**WORK ITEM:**
Word for word, set down the lines from the one that holds "Open the hunyuan-standard-256k model link" through the final line of the listing below, and exclude every picture.

**THE DATA:**
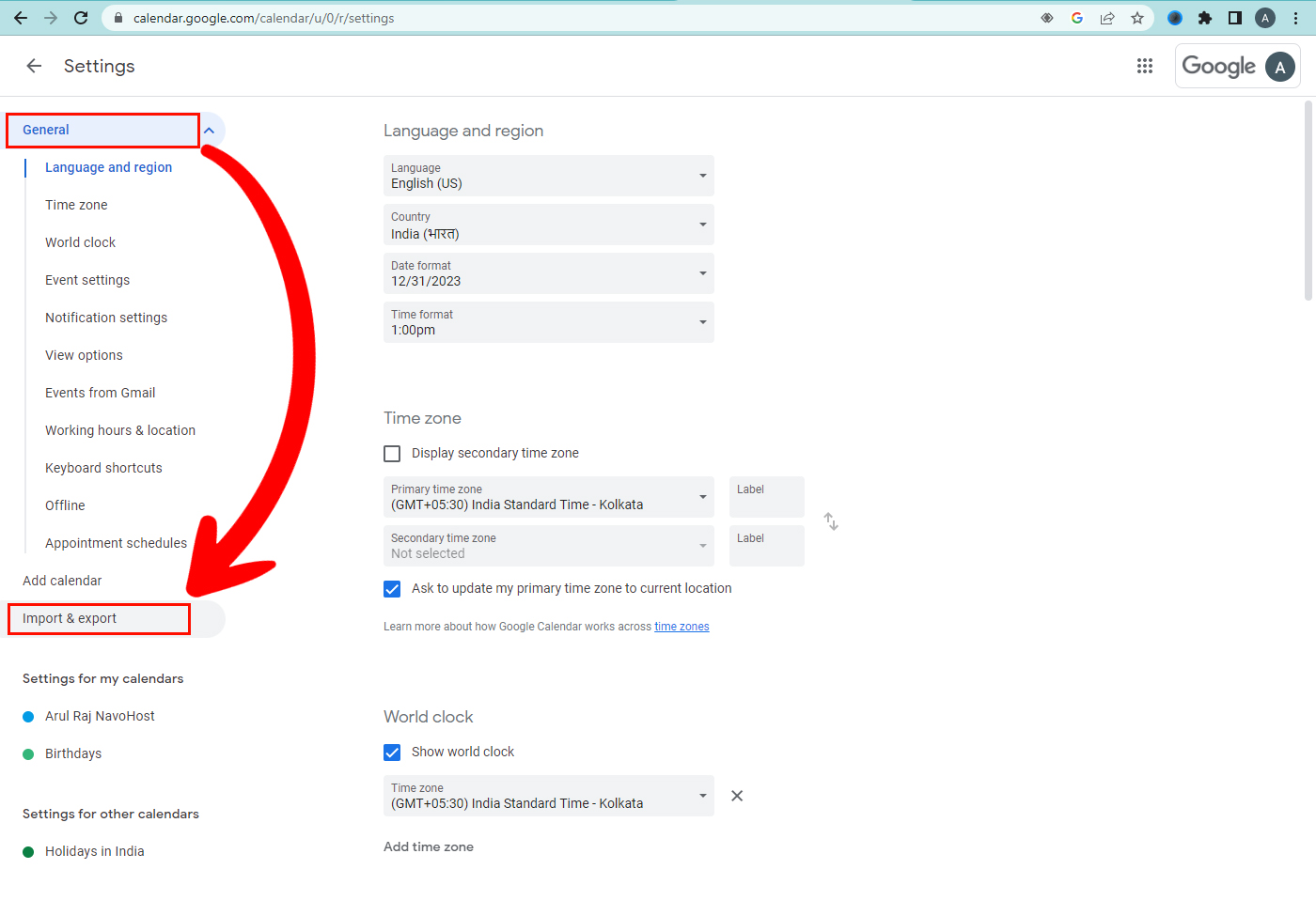Viewport: 1316px width, 916px height.
Task: Reload the page with browser refresh
Action: [x=81, y=18]
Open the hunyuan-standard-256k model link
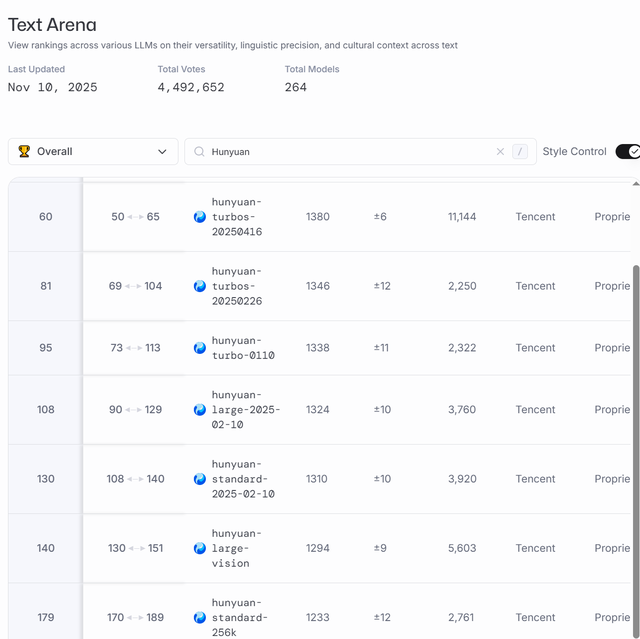The image size is (640, 639). coord(238,617)
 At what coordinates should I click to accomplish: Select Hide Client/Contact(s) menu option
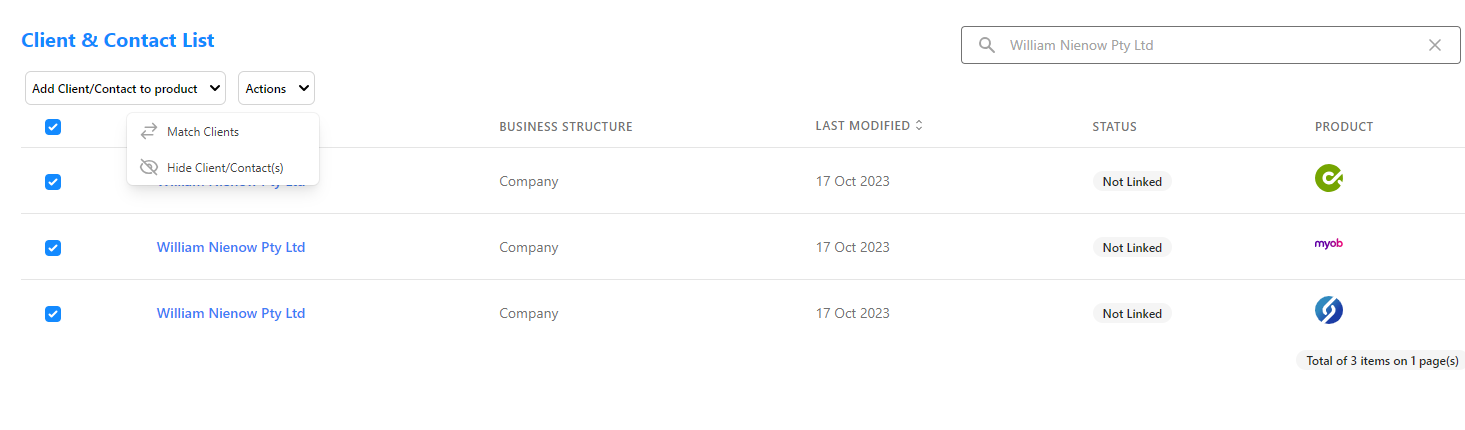tap(225, 168)
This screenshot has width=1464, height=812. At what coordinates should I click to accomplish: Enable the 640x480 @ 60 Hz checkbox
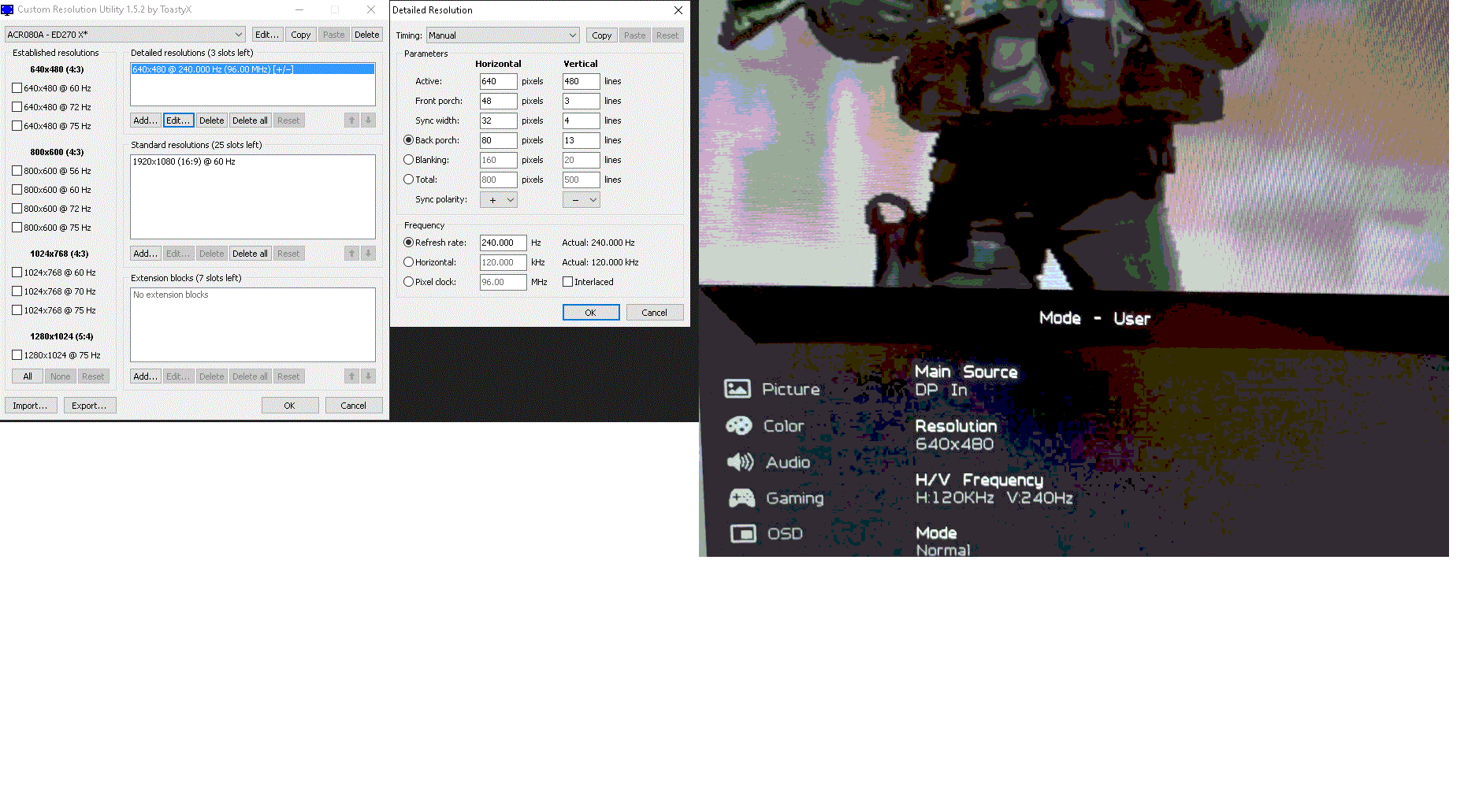[x=17, y=88]
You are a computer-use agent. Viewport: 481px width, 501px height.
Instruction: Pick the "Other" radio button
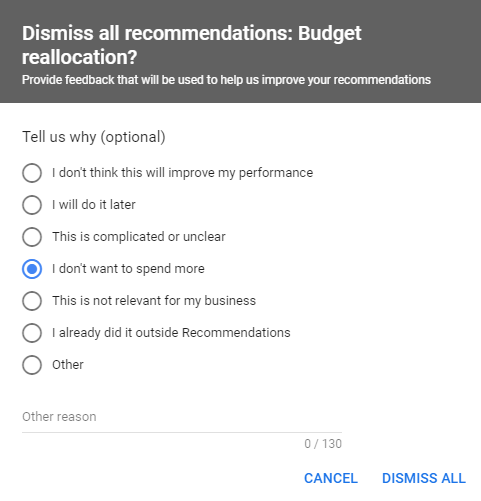coord(32,365)
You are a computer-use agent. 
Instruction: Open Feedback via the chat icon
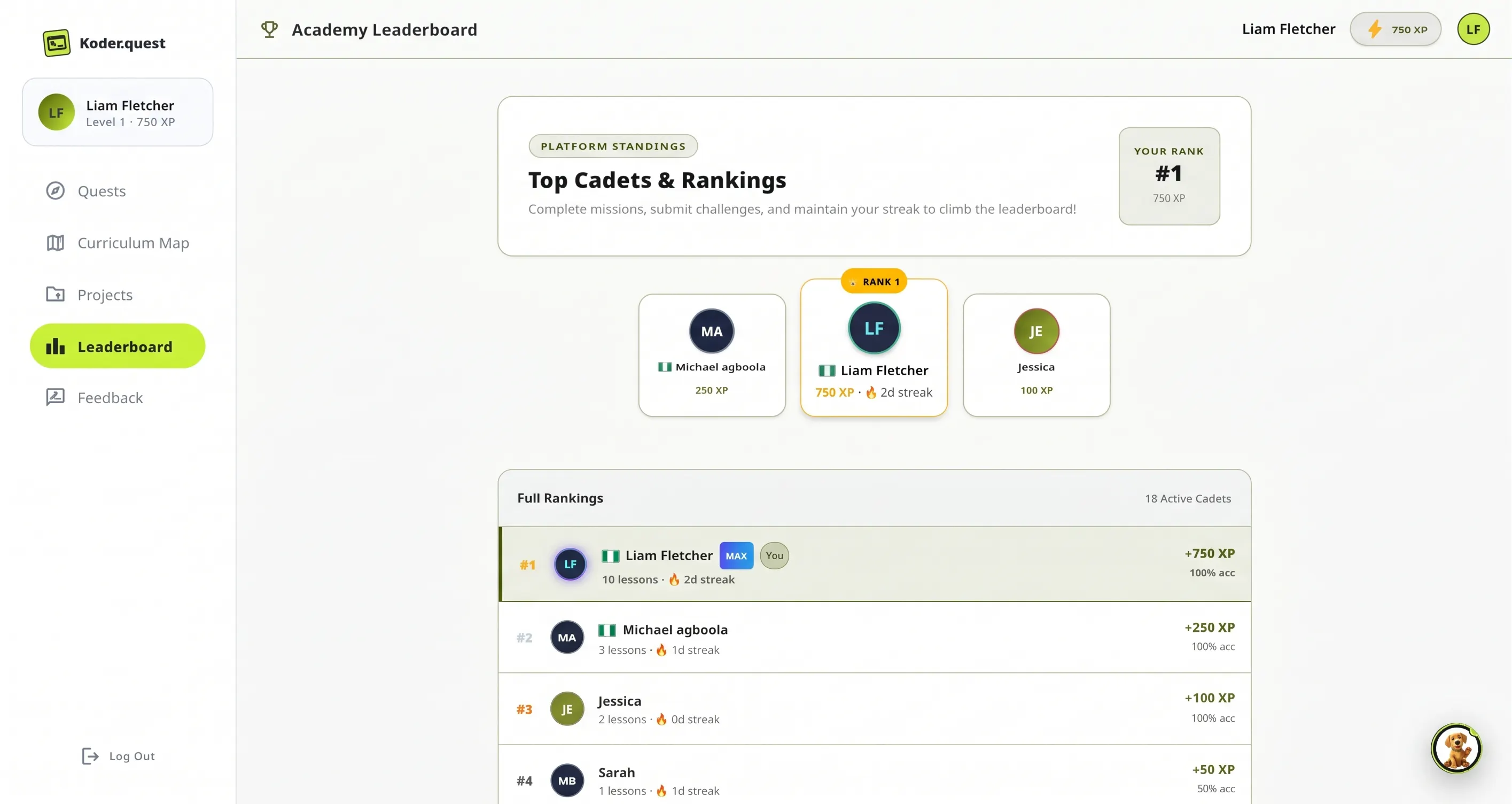(55, 398)
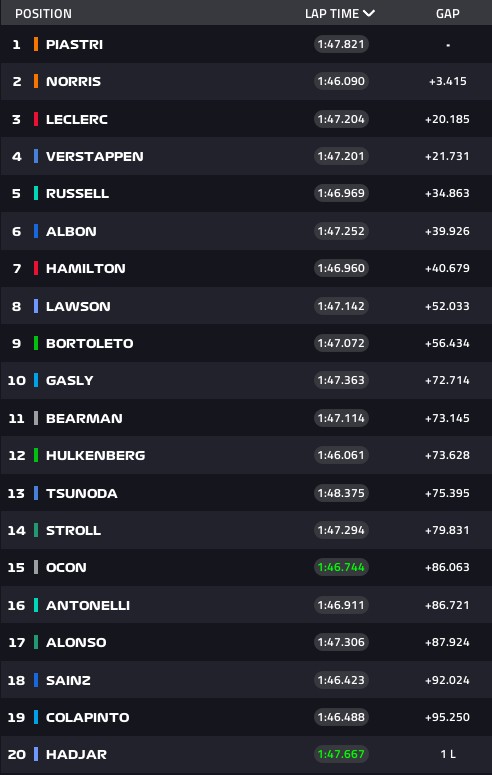Open driver VERSTAPPEN row
Viewport: 492px width, 775px height.
tap(246, 156)
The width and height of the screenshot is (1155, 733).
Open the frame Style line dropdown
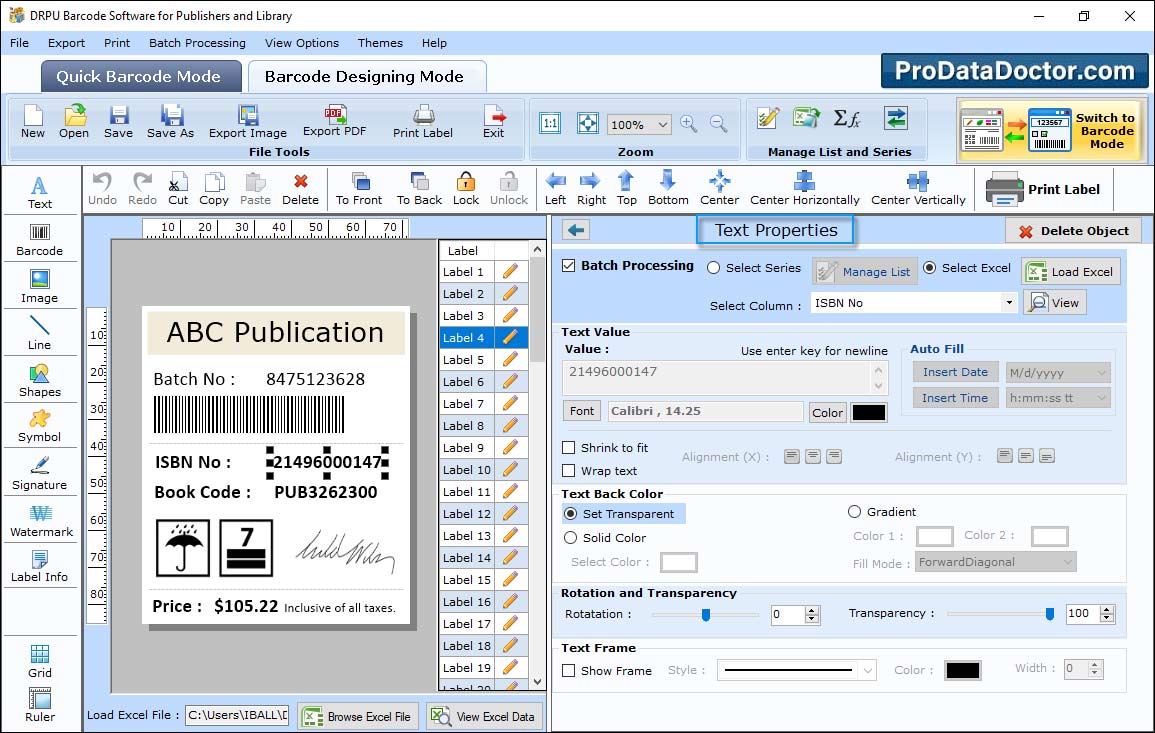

**PROBLEM SOLUTION:**
Open the hunyuan-standard-256k model link
The image size is (640, 639). coord(238,617)
 At what coordinates should I click to accomplish: Select Hide Client/Contact(s) menu option
tap(225, 168)
This screenshot has width=1464, height=812. At what coordinates should I click to accomplish: Enable the 640x480 @ 60 Hz checkbox
[x=17, y=88]
You are a computer-use agent. Viewport: 481px width, 501px height.
Instruction: Pick the "Other" radio button
coord(32,365)
You are a computer-use agent. 
Instruction: Open Feedback via the chat icon
(55, 398)
Open driver VERSTAPPEN row
Viewport: 492px width, 775px height.
tap(246, 156)
The width and height of the screenshot is (1155, 733).
Open the frame Style line dropdown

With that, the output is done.